Währenddessen machte Tilly, an ihrem Brötchen knabbernd, ein paar Schritte durch das Zimmer. Auf einem kleinen Tisch neben dem Diwan sah sie eine Fotografie, um die ein paar frische Blumen gelegt waren. Neugierig nahm sie das Bild in die Hand.
Wer war das? Das Gesicht kam ihr so bekannt vor ... Ah, gewiß, natürlich, das war doch Frau Direktor Terlinden! Fortuyn verkehrte ja viel im Hause Terlinden. Doch wie kam das Bild hierher? Der Platz, an dem es stand ... frische Blumen darumgelegt? Ihr Herz zuckte zusammen. Das also war’s! Mit zitternder Hand, wie bei etwas Unrechtem ertappt, stellte sie das Bild wieder an seinen Platz.
Im Moment hatte sie alles begriffen. Fortuyn häufiger Gast in der Villa Terlinden – der Gatte ein lebender Leichnam. Die junge, schöne Frau lebenslustig, nach Liebe und Glück dürstend. Fortuyn in ständigem Zusammensein mit ihr ... Wie konnte es anders sein, als daß die beiden sich fanden?
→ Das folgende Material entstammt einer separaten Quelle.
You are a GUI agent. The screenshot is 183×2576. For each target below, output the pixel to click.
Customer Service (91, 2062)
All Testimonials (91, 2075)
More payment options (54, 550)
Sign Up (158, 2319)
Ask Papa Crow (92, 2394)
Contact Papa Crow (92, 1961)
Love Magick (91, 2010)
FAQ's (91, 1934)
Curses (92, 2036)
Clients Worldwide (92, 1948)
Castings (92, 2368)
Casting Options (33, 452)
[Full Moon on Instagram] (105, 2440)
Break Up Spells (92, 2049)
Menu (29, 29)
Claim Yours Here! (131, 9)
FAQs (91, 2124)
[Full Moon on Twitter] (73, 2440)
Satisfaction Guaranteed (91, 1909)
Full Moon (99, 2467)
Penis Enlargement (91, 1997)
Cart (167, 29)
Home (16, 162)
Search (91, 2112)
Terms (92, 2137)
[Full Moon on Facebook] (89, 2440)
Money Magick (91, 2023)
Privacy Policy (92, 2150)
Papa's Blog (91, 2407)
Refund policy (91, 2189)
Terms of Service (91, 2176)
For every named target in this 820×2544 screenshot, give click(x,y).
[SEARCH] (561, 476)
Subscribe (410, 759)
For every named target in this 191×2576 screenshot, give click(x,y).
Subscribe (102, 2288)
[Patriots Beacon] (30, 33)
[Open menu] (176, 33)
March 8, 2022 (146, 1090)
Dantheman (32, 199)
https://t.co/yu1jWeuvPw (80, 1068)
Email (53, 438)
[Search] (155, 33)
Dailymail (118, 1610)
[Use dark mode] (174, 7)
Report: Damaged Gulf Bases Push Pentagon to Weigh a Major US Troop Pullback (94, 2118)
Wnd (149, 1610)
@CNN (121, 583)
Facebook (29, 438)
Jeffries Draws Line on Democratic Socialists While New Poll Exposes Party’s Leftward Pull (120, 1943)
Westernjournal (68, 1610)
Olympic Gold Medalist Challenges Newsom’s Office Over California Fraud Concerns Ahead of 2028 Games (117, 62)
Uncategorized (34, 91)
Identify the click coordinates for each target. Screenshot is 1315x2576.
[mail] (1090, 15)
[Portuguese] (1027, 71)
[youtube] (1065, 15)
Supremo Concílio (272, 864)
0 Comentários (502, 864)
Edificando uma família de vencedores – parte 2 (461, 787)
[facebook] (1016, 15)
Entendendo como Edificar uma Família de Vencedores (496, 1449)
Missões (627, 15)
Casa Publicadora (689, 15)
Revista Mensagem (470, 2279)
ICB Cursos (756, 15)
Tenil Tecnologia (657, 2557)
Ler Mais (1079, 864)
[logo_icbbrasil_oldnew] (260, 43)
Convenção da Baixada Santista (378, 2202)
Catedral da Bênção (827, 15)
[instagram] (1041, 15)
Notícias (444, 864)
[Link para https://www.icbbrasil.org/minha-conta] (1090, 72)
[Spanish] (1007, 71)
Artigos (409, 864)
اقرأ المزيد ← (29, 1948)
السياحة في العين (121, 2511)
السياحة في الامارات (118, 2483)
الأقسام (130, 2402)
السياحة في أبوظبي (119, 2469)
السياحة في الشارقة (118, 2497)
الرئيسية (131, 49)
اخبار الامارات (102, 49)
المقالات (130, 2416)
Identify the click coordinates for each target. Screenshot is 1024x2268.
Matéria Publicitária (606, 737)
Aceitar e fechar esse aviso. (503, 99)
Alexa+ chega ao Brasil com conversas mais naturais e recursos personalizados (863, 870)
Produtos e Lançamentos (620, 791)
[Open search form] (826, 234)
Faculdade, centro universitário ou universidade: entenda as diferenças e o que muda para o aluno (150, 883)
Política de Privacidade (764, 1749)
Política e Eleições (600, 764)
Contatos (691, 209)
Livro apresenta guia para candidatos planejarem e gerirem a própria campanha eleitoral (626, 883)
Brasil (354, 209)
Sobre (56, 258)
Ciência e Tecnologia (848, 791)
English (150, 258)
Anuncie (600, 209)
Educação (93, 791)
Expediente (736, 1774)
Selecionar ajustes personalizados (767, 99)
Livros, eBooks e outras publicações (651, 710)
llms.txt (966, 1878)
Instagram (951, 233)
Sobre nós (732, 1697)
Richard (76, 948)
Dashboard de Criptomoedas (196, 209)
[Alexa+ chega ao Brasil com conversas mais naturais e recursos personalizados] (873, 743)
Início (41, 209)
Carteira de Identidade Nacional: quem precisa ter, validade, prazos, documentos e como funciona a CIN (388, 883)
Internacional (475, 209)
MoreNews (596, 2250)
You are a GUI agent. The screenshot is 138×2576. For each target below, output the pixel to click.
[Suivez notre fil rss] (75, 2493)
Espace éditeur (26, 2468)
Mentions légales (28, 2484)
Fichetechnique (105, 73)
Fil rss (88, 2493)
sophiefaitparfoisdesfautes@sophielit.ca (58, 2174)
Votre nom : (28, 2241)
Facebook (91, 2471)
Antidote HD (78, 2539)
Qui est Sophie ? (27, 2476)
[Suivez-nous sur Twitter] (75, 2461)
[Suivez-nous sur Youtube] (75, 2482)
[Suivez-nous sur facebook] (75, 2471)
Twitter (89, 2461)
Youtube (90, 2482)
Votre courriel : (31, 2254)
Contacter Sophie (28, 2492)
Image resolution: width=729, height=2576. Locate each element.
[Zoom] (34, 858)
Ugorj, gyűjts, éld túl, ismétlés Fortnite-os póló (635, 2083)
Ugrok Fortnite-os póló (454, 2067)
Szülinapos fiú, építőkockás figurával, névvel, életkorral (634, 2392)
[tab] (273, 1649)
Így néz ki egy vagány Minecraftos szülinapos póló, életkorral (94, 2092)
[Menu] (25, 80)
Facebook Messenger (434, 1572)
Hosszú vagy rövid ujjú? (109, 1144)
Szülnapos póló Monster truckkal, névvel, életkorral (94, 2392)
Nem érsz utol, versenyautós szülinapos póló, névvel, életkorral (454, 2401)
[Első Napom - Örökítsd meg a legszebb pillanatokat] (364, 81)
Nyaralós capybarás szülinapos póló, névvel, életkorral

Mit müden, schweren Schritten ging sie zu ihrem Platz und fuhr sich, wie aus schwerem Traum erwacht, über die Stirn. Mechanisch ergriff sie die Feder und murmelte immer wieder vor sich hin: »Tapfer sein, Tilly! Tapfer sein! Nicht klein werden!«
Mit zusammengebissenen Zähnen beugte sie sich über eine Tabelle und fing krampfhaft an zu rechnen. Die erste Kolonne stimmte. Jetzt die zweite ... die dritte ... Sie hatte richtig gerechnet. Arbeiten! Arbeit – die beste Medizin, sich vor dummen Gedanken zu schützen!
Als Fortuyn wieder eintrat, zeigte sie ihm, wie immer, ein gleichmütiges, ruhiges Gesicht.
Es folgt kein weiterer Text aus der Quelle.